__PROBLEM DETAILS__
Copy the lines below, word for word, from the first through the line containing "You are a computer-use". Leave the pictures out.

Segment Start: DATA UNDER STUDY

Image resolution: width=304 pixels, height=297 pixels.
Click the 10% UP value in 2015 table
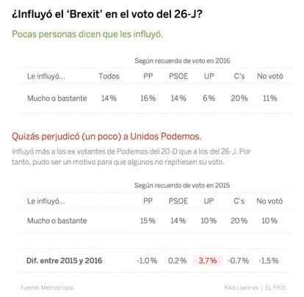(209, 221)
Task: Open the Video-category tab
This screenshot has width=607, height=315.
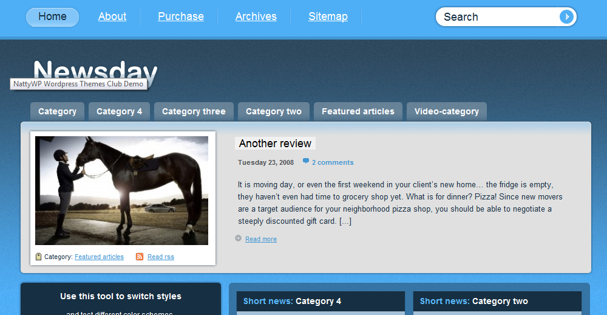Action: pyautogui.click(x=447, y=111)
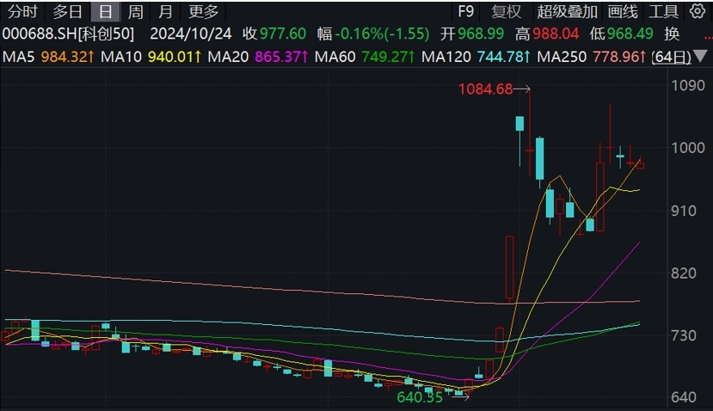
Task: Select the 周 weekly K-line tab
Action: coord(135,12)
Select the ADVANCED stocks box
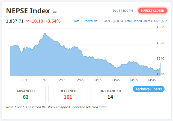This screenshot has height=121, width=173. [26, 94]
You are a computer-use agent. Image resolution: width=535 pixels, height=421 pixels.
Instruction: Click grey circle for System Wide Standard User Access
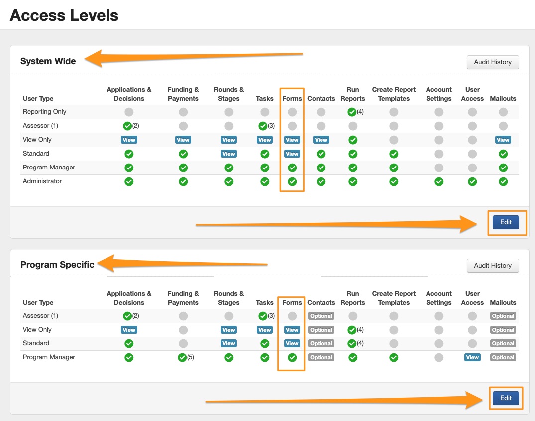point(472,154)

Segment End: DATA UNDER STUDY

__EXPECTED ANSWER__
Image resolution: width=304 pixels, height=297 pixels.
Click the 10% UP value in 2015 table
(209, 221)
Task: Open the Video-category tab
This screenshot has width=607, height=315.
Action: pyautogui.click(x=447, y=111)
Task: Select the 周 weekly K-line tab
Action: coord(135,12)
Select the ADVANCED stocks box
This screenshot has height=121, width=173. [26, 94]
You are a computer-use agent. Image resolution: width=535 pixels, height=421 pixels.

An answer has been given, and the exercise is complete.